**Task goal:**
Search the material for the word "Switch" and copy every line in which it occurs.

┄┄┄┄┄┄┄┄┄┄┄┄┄┄┄┄┄┄┄┄

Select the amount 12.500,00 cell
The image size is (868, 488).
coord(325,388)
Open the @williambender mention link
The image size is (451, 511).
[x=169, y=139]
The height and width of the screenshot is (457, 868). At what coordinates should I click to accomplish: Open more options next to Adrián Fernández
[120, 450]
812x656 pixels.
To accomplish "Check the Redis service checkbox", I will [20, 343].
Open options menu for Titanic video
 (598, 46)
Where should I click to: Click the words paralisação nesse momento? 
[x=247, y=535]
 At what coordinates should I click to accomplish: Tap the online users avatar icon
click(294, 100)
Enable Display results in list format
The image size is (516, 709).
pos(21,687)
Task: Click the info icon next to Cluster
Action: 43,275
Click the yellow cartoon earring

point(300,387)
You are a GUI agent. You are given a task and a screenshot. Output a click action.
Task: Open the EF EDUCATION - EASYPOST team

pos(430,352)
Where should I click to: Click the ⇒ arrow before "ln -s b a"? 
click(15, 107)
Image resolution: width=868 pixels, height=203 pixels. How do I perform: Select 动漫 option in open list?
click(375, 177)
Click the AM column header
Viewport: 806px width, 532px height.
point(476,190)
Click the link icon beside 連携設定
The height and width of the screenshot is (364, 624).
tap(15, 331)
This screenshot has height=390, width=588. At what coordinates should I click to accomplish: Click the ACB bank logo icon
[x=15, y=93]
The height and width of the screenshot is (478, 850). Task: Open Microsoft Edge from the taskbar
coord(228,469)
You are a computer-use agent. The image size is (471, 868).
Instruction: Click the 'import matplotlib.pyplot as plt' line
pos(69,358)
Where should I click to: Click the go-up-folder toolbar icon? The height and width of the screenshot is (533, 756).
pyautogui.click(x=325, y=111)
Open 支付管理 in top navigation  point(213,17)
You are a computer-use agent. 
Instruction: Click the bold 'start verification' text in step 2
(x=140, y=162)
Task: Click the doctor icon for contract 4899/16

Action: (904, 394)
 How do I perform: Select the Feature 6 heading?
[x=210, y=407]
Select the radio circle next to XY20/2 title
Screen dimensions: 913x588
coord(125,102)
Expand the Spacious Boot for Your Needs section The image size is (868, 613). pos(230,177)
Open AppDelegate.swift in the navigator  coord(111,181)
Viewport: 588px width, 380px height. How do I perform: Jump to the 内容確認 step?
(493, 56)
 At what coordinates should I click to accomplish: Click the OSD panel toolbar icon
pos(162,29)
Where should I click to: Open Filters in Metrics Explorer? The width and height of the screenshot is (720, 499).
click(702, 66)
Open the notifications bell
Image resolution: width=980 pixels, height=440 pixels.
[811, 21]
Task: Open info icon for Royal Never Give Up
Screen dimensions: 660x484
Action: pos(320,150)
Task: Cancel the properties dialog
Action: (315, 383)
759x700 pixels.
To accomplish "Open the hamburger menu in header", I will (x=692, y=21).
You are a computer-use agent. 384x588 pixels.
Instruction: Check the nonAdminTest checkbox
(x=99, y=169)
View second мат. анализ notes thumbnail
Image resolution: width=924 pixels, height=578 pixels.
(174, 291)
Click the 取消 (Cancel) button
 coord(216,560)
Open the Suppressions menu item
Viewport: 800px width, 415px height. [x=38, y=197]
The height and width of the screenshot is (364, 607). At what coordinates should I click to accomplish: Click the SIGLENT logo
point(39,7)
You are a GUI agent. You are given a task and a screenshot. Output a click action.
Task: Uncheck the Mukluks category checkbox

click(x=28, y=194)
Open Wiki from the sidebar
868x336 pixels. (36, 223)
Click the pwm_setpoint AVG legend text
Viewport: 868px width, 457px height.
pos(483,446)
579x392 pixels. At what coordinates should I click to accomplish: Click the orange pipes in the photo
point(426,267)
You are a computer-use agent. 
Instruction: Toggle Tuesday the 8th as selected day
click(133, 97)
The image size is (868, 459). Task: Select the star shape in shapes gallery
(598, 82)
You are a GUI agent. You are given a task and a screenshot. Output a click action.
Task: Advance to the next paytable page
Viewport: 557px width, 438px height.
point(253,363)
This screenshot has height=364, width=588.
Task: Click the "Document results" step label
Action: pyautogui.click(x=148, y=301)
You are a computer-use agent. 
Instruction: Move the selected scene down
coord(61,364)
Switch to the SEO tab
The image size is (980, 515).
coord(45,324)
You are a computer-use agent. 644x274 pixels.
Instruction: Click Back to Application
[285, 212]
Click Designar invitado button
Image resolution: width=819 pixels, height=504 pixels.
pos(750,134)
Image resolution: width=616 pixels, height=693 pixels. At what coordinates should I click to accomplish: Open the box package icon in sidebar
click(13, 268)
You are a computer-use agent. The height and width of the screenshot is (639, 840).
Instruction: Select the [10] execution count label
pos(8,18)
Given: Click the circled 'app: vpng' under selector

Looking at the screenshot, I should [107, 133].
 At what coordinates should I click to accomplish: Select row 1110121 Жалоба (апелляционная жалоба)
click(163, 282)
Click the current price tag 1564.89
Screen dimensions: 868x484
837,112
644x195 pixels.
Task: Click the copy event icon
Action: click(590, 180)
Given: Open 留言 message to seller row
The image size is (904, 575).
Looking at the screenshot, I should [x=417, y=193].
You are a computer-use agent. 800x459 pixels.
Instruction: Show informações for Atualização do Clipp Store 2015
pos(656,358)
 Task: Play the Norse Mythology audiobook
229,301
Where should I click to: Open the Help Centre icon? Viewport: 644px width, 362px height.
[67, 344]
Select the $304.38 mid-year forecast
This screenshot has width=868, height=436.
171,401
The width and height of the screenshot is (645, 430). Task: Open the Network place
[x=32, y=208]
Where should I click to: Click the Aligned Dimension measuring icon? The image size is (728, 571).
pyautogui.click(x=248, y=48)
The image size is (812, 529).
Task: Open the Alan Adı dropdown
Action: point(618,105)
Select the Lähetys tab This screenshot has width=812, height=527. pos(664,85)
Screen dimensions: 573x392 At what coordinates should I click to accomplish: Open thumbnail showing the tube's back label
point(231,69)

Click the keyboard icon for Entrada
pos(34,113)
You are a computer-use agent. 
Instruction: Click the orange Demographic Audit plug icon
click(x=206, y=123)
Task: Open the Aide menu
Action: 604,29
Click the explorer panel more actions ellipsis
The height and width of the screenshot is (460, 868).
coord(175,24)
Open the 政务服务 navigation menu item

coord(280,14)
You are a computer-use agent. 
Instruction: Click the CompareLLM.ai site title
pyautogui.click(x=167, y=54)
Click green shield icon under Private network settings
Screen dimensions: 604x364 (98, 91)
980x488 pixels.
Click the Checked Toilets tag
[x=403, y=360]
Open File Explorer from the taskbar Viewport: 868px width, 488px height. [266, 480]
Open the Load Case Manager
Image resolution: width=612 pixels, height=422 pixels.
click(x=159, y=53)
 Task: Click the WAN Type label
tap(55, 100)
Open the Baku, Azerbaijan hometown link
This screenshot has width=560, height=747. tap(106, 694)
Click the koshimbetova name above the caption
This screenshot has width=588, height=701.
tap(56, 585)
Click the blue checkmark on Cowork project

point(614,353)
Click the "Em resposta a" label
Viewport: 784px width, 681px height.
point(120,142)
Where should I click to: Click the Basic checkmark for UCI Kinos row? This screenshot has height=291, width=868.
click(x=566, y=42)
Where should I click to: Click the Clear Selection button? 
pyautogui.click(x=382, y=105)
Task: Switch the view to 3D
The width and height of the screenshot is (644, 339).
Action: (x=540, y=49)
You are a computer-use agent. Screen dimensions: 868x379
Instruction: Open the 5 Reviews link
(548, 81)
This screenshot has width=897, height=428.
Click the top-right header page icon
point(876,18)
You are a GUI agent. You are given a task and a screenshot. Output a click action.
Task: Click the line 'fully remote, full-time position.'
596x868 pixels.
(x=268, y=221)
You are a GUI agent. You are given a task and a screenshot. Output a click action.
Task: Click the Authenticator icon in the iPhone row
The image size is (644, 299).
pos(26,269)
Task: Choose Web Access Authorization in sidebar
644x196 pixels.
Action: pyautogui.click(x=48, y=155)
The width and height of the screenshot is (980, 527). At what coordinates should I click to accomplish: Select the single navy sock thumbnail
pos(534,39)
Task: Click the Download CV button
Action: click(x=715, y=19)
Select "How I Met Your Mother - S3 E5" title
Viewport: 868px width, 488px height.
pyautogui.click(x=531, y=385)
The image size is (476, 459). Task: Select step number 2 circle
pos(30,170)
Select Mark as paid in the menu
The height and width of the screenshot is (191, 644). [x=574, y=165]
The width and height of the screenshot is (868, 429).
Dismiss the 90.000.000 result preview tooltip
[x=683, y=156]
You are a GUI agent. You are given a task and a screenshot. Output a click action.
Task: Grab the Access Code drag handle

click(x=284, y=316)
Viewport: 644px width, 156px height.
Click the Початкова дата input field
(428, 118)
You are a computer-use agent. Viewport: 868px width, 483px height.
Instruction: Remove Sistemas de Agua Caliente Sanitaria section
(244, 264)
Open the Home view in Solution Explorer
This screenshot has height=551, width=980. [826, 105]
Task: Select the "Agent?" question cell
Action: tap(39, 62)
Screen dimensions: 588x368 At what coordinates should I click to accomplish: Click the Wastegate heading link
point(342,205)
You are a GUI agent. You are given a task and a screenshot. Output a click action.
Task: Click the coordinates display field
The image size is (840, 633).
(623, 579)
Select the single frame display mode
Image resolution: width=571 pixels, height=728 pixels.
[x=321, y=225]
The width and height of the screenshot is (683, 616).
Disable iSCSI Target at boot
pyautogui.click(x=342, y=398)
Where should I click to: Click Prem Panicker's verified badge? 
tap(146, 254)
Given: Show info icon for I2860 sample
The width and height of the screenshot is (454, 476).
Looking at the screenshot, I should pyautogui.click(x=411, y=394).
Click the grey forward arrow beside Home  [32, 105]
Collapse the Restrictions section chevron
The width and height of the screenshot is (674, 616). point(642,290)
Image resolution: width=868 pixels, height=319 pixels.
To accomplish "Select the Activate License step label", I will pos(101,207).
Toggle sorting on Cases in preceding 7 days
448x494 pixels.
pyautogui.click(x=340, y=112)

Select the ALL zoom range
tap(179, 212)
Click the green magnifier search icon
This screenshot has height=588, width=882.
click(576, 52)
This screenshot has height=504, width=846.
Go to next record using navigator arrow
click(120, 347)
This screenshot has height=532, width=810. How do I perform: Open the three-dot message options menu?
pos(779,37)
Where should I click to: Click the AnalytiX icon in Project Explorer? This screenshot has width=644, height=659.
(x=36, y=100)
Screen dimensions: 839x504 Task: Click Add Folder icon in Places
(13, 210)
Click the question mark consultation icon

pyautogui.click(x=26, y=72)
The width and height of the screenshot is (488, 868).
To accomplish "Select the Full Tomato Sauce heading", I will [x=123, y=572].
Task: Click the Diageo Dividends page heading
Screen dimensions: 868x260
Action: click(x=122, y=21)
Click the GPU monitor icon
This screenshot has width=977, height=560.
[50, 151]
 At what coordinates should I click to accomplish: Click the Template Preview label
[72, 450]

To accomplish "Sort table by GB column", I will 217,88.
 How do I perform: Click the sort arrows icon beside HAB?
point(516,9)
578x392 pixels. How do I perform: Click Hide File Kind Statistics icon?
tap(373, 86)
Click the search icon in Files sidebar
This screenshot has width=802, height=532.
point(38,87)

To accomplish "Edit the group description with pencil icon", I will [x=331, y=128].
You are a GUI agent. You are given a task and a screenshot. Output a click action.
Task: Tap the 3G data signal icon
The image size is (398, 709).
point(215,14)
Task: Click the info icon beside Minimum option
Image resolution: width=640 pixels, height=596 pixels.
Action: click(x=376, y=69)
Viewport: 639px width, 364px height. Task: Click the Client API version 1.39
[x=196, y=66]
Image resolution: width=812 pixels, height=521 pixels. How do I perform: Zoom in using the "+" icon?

┄┄┄┄┄┄┄┄┄┄┄┄┄┄┄┄┄┄┄┄

**Exercise result:**
Switch to the SEO tab
Task: Switch the view to 3D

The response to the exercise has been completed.